BEGIN Selection
I wouldn't count on much happening. Solar wind is kind of low at 409 km/s with moderate proton density.
Even the auroral power map is quiet.
Current conditions:
Planetary A-index (Ap): 4 | Planetary K-index (Kp): 2 (16 nT)
Solar Wind: 409 km/s at 4.0 protons/cm3, Bz is 2.0 nT
(Aug 03, 2010 at 1320 UT)
Auroral power map:
Analysis from Thomas Hood: from
prop.hfradio.org...
Current Sunspot and Geophysical Activity Report
Observations, Prognastications, Comments by NW7US
NW7US is Tomas David Hood, Propagation and Space Weather Columnist
for CQ Communications
Details on the August 1, 2010 solar event: At approximately 0855 UTC on August 1, 2010, a C3.2 magnitude soft X-ray flare erupted from NOAA Active
Sunspot Region 11092 (1092). At nearly the same time, a massive filament eruption occurred.
Prior to the filament's eruption, NASA's Solar Dynamics Observatory (SDO) Atmospheric Imaging Assembly (AIA) instruments revealed an enormous plasma
filament stretching across the sun's northern hemisphere. When the solar shock wave triggered by the C3.2-class X-ray explosion plowed through this
filament, it appears to have caused the filament to erupt, sending out a huge plasma cloud (a coronal mass ejection, or CME).
END Selection
BEGIN Supplied material
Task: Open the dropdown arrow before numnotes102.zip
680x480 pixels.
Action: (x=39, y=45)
END Supplied material
Task prompt —
According to the space weather text, from which sunspot region did the C3.2 flare of August 1, 2010 erupt? The listing above is separate from the space weather text.

Output —
NOAA Active Sunspot Region 11092 (1092).